Procédure collective, interruption de prescription et admission de créance : une suspension de prescription acquise jusqu’à la décision d’admission de la créance.

Jacques-Eric MARTINOT
Jacques-Eric MARTINOT - Avocat

Source : Cass.Com., 24 mars 2021, n°29-23413, n°270 P

 

Une banque consent un prêt à un artisan pour l’acquisition de sa résidence principale et inscrit son privilège de prêteur de deniers.

 

En 2012, soit 6 ans après l’octroi du prêt, l’artisan enregistre une déclaration notariée d’insaisissabilité.

 

L’année suivante, il sera placé en redressement puis liquidation judiciaire entrainant la déclaration de créance de la banque au passif.

 

La liquidation judiciaire sera clôturée pour insuffisance d’actif,  et ce, en l’absence de vérification du passif et sans décision d’admission des créances.

 

La banque entreprendra une saisie immobilière en 2018 et délivrera pour se faire un commandement de payer puis assignera le débiteur à l’audience d’orientation dans les délais et formes imposés.

 

Afin d’échapper à la mesure, le débiteur soulèvera d’une part la prescription et d’autre part, la déclaration notariée d’insaisissabilité.

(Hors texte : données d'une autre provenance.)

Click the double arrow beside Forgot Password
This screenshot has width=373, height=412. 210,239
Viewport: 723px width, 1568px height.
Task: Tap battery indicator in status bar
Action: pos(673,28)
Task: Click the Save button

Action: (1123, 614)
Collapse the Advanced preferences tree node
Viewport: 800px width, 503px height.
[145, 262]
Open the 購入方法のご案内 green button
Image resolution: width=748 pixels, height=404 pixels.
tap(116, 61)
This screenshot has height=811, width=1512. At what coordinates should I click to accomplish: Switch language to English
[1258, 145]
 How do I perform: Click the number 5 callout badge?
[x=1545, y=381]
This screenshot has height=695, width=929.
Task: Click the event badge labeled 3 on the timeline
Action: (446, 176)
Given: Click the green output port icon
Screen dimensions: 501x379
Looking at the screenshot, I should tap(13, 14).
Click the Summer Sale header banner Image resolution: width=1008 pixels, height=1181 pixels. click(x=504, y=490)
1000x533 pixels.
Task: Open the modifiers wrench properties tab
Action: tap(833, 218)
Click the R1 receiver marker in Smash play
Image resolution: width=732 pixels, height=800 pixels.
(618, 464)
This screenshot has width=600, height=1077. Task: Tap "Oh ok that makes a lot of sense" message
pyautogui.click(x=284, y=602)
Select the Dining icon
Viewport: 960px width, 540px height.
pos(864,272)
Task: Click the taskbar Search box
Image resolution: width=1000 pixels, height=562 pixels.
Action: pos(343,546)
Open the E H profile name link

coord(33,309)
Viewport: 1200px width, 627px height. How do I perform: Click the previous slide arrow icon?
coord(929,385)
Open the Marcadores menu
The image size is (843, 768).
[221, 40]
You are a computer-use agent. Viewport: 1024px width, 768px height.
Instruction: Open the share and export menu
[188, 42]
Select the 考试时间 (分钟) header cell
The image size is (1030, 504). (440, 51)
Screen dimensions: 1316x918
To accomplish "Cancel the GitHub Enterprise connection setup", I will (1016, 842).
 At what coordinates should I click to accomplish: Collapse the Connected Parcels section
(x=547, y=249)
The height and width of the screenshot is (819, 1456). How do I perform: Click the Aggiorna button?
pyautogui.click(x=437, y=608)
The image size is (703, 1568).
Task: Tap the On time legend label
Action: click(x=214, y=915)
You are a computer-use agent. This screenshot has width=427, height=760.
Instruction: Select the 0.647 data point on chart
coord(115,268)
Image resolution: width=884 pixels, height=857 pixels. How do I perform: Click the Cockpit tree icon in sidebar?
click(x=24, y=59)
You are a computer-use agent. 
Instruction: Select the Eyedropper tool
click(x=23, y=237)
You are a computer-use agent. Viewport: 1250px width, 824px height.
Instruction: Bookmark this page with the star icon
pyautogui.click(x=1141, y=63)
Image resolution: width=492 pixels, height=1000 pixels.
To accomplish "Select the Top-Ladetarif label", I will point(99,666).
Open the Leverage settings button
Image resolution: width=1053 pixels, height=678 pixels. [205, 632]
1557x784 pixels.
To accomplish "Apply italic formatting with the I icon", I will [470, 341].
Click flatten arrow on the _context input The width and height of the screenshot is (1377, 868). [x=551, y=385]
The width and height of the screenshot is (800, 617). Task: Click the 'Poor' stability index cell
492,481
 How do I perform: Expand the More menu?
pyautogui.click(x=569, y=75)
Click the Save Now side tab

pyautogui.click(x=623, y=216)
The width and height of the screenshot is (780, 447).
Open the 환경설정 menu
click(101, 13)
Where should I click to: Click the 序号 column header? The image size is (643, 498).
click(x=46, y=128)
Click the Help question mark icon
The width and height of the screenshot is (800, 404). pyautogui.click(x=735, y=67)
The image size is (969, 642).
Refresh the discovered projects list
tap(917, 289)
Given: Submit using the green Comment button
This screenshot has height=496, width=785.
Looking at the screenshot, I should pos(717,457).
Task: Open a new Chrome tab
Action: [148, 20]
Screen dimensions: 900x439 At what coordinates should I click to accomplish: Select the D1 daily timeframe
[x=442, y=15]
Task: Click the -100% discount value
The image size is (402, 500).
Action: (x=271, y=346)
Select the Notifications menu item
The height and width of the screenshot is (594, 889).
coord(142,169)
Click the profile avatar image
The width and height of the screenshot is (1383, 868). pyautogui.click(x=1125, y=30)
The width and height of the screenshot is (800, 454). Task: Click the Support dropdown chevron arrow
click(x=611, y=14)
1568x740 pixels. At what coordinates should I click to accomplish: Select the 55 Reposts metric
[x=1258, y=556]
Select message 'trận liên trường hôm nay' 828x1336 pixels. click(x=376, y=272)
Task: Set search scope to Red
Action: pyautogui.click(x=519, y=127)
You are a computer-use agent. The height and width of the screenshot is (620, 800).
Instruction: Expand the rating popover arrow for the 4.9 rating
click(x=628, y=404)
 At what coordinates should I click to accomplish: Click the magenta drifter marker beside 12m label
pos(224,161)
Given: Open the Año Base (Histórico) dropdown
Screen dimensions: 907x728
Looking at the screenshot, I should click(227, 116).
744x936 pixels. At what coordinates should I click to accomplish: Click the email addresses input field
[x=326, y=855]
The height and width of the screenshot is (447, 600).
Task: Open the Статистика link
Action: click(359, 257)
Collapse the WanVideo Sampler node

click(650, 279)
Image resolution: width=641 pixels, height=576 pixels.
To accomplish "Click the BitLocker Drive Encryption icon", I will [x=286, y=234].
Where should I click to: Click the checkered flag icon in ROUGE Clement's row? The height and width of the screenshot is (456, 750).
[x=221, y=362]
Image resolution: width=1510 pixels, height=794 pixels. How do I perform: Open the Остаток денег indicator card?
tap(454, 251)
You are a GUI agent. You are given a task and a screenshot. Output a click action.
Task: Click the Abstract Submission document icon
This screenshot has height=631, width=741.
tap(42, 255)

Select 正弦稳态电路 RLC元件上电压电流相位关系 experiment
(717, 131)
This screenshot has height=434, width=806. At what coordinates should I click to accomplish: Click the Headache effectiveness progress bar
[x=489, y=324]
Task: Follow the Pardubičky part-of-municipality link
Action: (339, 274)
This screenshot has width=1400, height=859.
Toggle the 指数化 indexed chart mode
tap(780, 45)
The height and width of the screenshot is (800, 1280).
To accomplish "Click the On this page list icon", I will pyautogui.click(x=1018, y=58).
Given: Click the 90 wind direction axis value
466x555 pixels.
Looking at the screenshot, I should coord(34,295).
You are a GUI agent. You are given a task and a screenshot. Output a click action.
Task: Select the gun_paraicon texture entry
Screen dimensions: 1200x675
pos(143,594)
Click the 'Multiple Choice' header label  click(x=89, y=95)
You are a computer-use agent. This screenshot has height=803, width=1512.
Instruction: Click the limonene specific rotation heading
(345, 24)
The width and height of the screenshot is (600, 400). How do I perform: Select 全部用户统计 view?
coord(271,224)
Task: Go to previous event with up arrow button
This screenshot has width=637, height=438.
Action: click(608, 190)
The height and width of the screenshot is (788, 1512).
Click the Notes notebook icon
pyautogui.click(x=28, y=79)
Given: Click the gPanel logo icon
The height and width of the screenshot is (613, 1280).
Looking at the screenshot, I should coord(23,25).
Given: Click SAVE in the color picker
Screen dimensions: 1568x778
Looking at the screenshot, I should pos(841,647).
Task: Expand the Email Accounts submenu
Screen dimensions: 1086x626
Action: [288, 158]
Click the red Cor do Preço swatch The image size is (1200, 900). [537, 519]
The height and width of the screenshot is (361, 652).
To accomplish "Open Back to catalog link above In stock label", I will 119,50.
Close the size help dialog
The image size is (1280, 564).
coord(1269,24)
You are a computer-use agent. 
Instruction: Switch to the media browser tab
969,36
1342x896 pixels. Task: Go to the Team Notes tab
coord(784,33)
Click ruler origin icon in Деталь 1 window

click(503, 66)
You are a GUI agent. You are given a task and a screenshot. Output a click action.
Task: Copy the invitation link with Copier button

Le raisonnement sera suivi par la Cour d’appel qui relèvera que le délai de prescription est de 2 ans en application des dispositions de l’article L137-2 du Code de la consommation[1]. La DNI est quant à elle inopposable, car postérieure à l’octroi du prêt.

 

La Cour considère en effet que la banque n’était pas dans l’impossibilité d’agir au moment où elle a déclaré sa créance de sorte qu’elle ne peut bénéficier de l’effet interruptif de prescription applicable jusqu’à la clôture de la procédure collective en l’absence de décision d’admission de la créance.

 

Pourvoi de la banque qui conteste l’acquisition de la prescription au profit du débiteur. En effet, elle estime que l’effet interruptif de prescription prend fin au jour de la décision d’admission de la créance de sorte que tant que la décision n’est pas rendue, l’interruption perdure.

 

Censure de la Cour de cassation. Elle estime que :

 

« 8. Pour déclarer prescrite l’action de la banque, l’arrêt, ayant relevé que le délai de prescription applicable est celui de deux ans prévu par l’article L. 137-2, devenu L. 218-2, du code de la consommation, que la déchéance du terme du prêt est intervenue le 29 octobre 2013, et que la déclaration notariée d’insaisissabilité est inopposable à la banque eu égard à sa date, en déduit que, la banque, qui n’était pas dans l’impossibilité d’agir sur l’immeuble lorsqu’elle a déclaré sa créance, ne peut bénéficier de la prolongation de l’effet interruptif de la prescription jusqu’à la clôture de la procédure collective, en l’absence de décision d’admission de sa créance due à l’absence de vérification du passif.

 

9.  En statuant ainsi, la cour d’appel a violé les textes susvisés.

 

PAR CES MOTIFS, la Cour :

 

CASSE ET ANNULE »

 

La Cour rappelle le double choix qui s’offre au créancier. Ce dernier peut :

 

1.  Déclarer sa créance au passif de la procédure collective ou

 

2.  Faire procéder à la vente sur saisie du bien immobilier.

 

Dans le second cas, il bénéficie de l’effet interruptif de prescription procuré par la déclaration de créance et qui se prolonge effectivement jusqu’à la décision d’admission des créances. Cependant, à défaut de décision d’admission, l’effet interruptif s’éteindra au jour de la clôture de la procédure collective.

 

[1] L’action des professionnels, pour les biens ou les services qu’ils fournissent aux consommateurs, se prescrit par deux ans.